2
votes

We have developed an importing solution for one of our clients. It parses and converts data contained in many OneNote notebooks, to required proprietary data structures, for the client to store and use within another information system.

There is substantial amount of data across many notebooks, requiring a considerable amount of Graph API queries to be performed, in order to retrieve all of the data.

In essence, we built a bulk-importing (batch process, essentially) solution, which goes through all OneNote notebooks under a client's account, parses sections and pages data of each, as well as downloads and stores all page content - including linked documents and images. The linked documents and images require the most amount of Graph API queries.

When performing these imports, the Graph API throttling issue arises. After certain time, even though we are sending queries at a relatively low rate, we start getting the 429 errors.

Regarding data volume, average section size of a client notebook is 50-70 pages. Each page contains links to about 5 documents for download, on average. Thus, it requires up to 70+350 requests to retrieve all the pages content and files of a single notebook section. And our client has many such sections in a notebook. In turn, there are many notebooks.

In total, there are approximately 150 such sections across several notebooks that we need to import for our client. Considering the stats above, this means that our import needs to make a total of 60000-65000 Graph API queries, estimated.

To not flood the Graph API service and keep within the throttling limits, we have experimented a lot and gradually decreased our request rate to be just 1 query for every 4 seconds. That is, at max 900 Graph API requests are made per hour.

This already makes each section import noticeably slow - but it is endurable, even though it means that our full import would take up to 72 continuous hours to complete.

However - even with our throttling logic at this rate implemented and proven working, we still get 429 "too many requests" errors from the Graph API, after about 1hr 10mins, about 1100 consequtive queries. As a result, we are unable to proceed our import on all remaining, unfinished notebook sections. This enables us to only import a few sections consequtively, having then to wait for some random while before we can manually attempt to continue the importing again.

So this is our problem that we seek help with - especially from Microsoft representatives. Can Microsoft provide a way for us to be able to perform this importing of these 60...65K pages+documents, at a reasonably fast query rate, without getting throttled, so we could just get the job done in a continuous batch process, for our client? In example, as either a separate access point (dedicated service endpoint), perhaps time-constrained eg configured for our use within a certain period - so we could within that period, perform all the necessary imports?

For additional information - we currently load the data using the following Graph API URL-s (placeholders of actual different values are brought in uppercase letters between curly braces):

Pages under the notebook section: https://graph.microsoft.com/v1.0/users/{USER}/onenote/sections/{SECTION_ID}/pages?...

Content of a page: https://graph.microsoft.com/v1.0/users/{USER}/onenote/pages/{PAGE_ID}/content

A file (document or image) eg link from the page content: https://graph.microsoft.com/v1.0/{USER}/onenote/resources/{RESOURCE_ID}/$value

2

2 Answers

1
votes

which call is most likely to cause the throttling?

What can you retrieve before throttling - just pageids (150 calls total) or pageids+content (10000 calls)? If the latter can you store the results (eg sql database) so that you don't have to call these again.

If you can get pageids+content can you then access the resources using preAuthenticated=true (maybe this is less likely to be throttled). I don't actually offline images as I usually deal with ink or print.

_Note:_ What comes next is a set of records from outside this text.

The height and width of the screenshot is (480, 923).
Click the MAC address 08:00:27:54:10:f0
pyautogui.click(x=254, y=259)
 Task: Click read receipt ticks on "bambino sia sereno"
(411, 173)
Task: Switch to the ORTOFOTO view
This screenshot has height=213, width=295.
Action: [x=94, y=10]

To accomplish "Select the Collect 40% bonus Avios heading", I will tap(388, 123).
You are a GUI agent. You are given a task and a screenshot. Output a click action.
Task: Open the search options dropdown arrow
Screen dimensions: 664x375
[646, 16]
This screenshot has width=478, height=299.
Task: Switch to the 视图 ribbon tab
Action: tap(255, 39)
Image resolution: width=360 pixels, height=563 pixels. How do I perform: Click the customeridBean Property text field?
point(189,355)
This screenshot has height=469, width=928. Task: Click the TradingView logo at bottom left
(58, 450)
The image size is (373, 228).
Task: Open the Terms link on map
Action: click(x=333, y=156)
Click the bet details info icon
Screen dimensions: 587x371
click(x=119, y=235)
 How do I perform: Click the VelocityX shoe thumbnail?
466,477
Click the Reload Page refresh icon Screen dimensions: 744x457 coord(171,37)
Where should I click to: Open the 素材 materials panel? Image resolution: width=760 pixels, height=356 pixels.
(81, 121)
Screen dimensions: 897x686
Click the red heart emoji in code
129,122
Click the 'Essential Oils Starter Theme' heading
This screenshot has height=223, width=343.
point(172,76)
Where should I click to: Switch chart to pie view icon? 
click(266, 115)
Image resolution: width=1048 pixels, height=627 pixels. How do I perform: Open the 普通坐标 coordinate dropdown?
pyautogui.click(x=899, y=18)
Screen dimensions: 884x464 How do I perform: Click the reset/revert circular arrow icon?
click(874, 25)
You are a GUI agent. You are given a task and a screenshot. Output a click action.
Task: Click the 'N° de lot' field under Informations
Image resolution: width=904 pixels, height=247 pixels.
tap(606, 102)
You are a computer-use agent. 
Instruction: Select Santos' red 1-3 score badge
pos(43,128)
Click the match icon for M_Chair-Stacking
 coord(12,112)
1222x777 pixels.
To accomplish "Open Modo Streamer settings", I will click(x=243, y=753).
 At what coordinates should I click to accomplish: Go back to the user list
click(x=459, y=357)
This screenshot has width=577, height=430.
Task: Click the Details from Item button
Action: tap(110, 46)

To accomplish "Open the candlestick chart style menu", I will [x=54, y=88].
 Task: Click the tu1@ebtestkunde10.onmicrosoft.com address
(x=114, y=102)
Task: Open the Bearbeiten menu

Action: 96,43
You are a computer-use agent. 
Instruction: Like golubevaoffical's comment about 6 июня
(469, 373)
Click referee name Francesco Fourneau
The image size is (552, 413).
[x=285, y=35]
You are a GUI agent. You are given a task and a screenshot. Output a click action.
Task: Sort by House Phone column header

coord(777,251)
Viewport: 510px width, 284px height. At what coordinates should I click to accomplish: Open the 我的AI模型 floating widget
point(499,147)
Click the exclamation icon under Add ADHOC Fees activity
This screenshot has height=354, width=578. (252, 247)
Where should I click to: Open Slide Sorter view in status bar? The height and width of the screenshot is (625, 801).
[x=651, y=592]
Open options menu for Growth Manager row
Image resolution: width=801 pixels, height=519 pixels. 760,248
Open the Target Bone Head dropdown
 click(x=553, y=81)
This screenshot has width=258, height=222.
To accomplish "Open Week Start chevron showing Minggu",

I find the onenote API is very sensitive to multiple calls without waiting for them to complete, I find more than 12 simultaneous calls via a curl multi technique problematic. Once you get throttled if you don't back off immediately you can be throttled for a long, long time. I usually have my scripts bail if I get too many 429 in a row (I have it set for 10 simultaneous 429s and it bails for 10 minutes).

1
votes

We now have the solution released & working in production. Turns out that indeed adding ?preAuthenticated=true to the page requests returns the page content having resource links (for contained documents, images) in a different format. Then, as it seems, querying these resource links will not impact the API throttling counters - as we've had no 429 errors since.

We even managed to bring the call rate down to 2 seconds from 4, without any problems. So I have marked codeeye's answer as the accepted one.